| 要旨トップ | 目次 | 日本生態学会第70回全国大会 (2023年3月、仙台) 講演要旨
ESJ70 Abstract


一般講演(ポスター発表) P2-192  (Poster presentation)

真社会性動物におけるスペシャリスト・ジェネラリスト割当の最適戦略【B】【E】
Optimal allocation of specialists-generalists within a colony in social animals【B】【E】

*Koichi ITO(Hokkaido Univ.), Andrew D HIGGINSON(Univ. of Exeter)

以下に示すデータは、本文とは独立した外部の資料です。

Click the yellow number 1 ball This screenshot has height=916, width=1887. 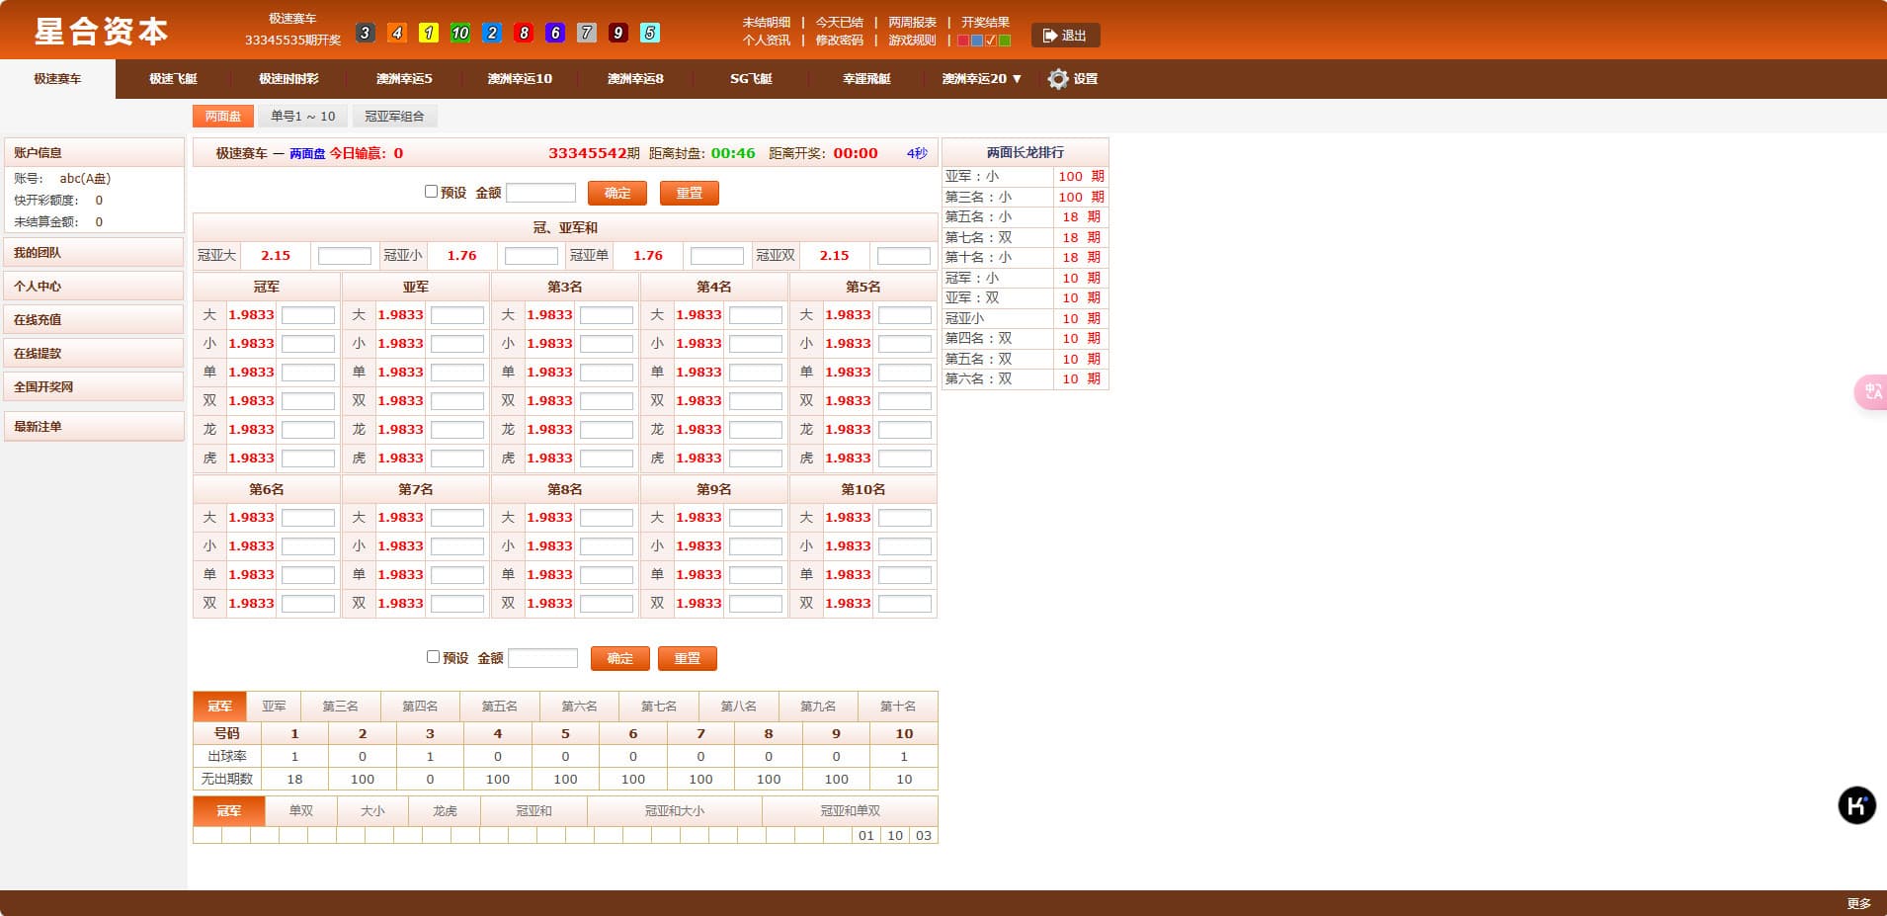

真社会性動物では、繁殖に特化したカーストが形成されることが一つの特徴であるが、繁殖以外を担当する不妊のカースト内においてもしばしばサイズや形態に大きな個体差がみられる。従来、こうした個体差は特定の業務に対して特化したある種の「スペシャリスト」であると考えられてきたが、コロニー内で必要な業務が頻繁に変化する状況下では、様々な業務に対応できる「ジェネラリスト」を用意したほうが良いかもしれない。このように、複数の個体でコロニーが構成されている真社会生物では、コロニー内のスペシャリスト・ジェネラリスト個体の割合自体が戦略であると考えられる。しかし、このような分業様式が何によって決まるのか、よくわかっていない。
本研究では、コロニー内における業務量の確率的変動が分業様式に与える影響に着目した。コロニーにとって必要な仮想的な2種類のタスクがあり、個体の特殊化の程度に応じて2つのタスクをこなす能力の間にトレードオフが存在するという状況を考える。環境変動として2つのタスク量が確率的に変動するとして、処理しきれなかった残存タスク量に基づいて集団の適応度が決まると仮定した。この仮定に基づき、コロニー内のスペシャリストとジェネラリストの最適な割当を計算した。
結果、環境変動のパターンに応じて多様な分業様式が生じうることが分かった。環境変動が小さい場合には各タスクにスペシャリストを、大きい場合にはジェネラリストを配置するパターンが卓越したが、環境変動が中程度の場合にはスペシャリストとジェネラリストの両方を用いる三峰性の分業パターンと、特殊化の程度の弱い「凖スペシャリスト」を用いる二峰性の分業パターンの両方が見られた。また、こうした分業様式は、タスク量の変動の生じ方によっても大きく異なっていた。以上の結果は、アリや他の真社会性動物におけるコロニー内の多様な個体差パターンを説明できるかもしれない。